WORK INSTRUCTIONS
Each entry, from beginning to end, is to be transcribed verbatim.

INPUT DATA
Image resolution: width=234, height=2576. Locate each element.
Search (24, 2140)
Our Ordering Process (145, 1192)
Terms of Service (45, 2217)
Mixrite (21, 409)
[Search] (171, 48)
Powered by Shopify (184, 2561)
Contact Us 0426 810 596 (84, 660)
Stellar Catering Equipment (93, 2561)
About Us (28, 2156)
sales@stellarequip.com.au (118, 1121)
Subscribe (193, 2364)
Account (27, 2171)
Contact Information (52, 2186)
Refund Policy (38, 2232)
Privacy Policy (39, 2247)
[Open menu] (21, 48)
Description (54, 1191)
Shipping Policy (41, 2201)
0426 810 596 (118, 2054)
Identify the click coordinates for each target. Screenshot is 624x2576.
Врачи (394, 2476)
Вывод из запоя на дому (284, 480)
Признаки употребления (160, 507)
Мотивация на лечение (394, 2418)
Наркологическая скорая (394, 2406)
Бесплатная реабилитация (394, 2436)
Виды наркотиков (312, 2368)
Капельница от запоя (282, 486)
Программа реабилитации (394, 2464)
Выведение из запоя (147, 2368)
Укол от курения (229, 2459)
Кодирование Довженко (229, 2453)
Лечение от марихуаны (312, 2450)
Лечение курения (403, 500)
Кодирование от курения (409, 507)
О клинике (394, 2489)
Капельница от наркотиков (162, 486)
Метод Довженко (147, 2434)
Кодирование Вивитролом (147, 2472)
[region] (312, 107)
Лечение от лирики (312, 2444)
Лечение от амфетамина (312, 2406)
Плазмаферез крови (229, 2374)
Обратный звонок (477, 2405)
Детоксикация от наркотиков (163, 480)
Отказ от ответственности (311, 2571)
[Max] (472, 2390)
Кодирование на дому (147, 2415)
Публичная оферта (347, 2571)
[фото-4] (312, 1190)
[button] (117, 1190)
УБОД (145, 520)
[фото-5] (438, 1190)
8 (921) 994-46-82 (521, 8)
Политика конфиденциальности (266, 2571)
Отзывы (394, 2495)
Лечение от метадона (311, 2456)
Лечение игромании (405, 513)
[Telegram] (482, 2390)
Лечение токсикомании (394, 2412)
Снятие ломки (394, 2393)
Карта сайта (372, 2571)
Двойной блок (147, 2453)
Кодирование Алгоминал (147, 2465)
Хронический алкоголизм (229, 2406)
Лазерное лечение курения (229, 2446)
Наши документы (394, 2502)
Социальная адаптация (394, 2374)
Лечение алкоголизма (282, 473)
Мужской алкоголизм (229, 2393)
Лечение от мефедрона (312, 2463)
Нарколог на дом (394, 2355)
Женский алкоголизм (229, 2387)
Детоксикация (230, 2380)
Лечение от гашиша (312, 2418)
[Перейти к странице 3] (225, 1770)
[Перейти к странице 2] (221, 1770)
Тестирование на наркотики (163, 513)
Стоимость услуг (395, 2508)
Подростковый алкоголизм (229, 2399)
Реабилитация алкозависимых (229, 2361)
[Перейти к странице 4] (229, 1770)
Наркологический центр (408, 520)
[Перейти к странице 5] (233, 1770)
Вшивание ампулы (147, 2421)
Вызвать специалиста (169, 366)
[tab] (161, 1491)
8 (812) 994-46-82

SOLUTION TO THIS TASK
Image resolution: width=234, height=2576. Locate each element.
Search (24, 2140)
Our Ordering Process (145, 1192)
Terms of Service (45, 2217)
Mixrite (21, 409)
[Search] (171, 48)
Powered by Shopify (184, 2561)
Contact Us 0426 810 596 (84, 660)
Stellar Catering Equipment (93, 2561)
About Us (28, 2156)
sales@stellarequip.com.au (118, 1121)
Subscribe (193, 2364)
Account (27, 2171)
Contact Information (52, 2186)
Refund Policy (38, 2232)
Privacy Policy (39, 2247)
[Open menu] (21, 48)
Description (54, 1191)
Shipping Policy (41, 2201)
0426 810 596 (118, 2054)
Identify the click coordinates for each target. Screenshot is 624x2576.
Врачи (394, 2476)
Вывод из запоя на дому (284, 480)
Признаки употребления (160, 507)
Мотивация на лечение (394, 2418)
Наркологическая скорая (394, 2406)
Бесплатная реабилитация (394, 2436)
Виды наркотиков (312, 2368)
Капельница от запоя (282, 486)
Программа реабилитации (394, 2464)
Выведение из запоя (147, 2368)
Укол от курения (229, 2459)
Кодирование Довженко (229, 2453)
Лечение от марихуаны (312, 2450)
Лечение курения (403, 500)
Кодирование от курения (409, 507)
О клинике (394, 2489)
Капельница от наркотиков (162, 486)
Метод Довженко (147, 2434)
Кодирование Вивитролом (147, 2472)
[region] (312, 107)
Лечение от лирики (312, 2444)
Лечение от амфетамина (312, 2406)
Плазмаферез крови (229, 2374)
Обратный звонок (477, 2405)
Детоксикация от наркотиков (163, 480)
Отказ от ответственности (311, 2571)
[Max] (472, 2390)
Кодирование на дому (147, 2415)
Публичная оферта (347, 2571)
[фото-4] (312, 1190)
[button] (117, 1190)
УБОД (145, 520)
[фото-5] (438, 1190)
8 (921) 994-46-82 (521, 8)
Политика конфиденциальности (266, 2571)
Отзывы (394, 2495)
Лечение от метадона (311, 2456)
Лечение игромании (405, 513)
[Telegram] (482, 2390)
Лечение токсикомании (394, 2412)
Снятие ломки (394, 2393)
Карта сайта (372, 2571)
Двойной блок (147, 2453)
Кодирование Алгоминал (147, 2465)
Хронический алкоголизм (229, 2406)
Лазерное лечение курения (229, 2446)
Наши документы (394, 2502)
Социальная адаптация (394, 2374)
Лечение алкоголизма (282, 473)
Мужской алкоголизм (229, 2393)
Лечение от мефедрона (312, 2463)
Нарколог на дом (394, 2355)
Женский алкоголизм (229, 2387)
Детоксикация (230, 2380)
Лечение от гашиша (312, 2418)
[Перейти к странице 3] (225, 1770)
[Перейти к странице 2] (221, 1770)
Тестирование на наркотики (163, 513)
Стоимость услуг (395, 2508)
Подростковый алкоголизм (229, 2399)
Реабилитация алкозависимых (229, 2361)
[Перейти к странице 4] (229, 1770)
Наркологический центр (408, 520)
[Перейти к странице 5] (233, 1770)
Вшивание ампулы (147, 2421)
Вызвать специалиста (169, 366)
[tab] (161, 1491)
8 (812) 994-46-82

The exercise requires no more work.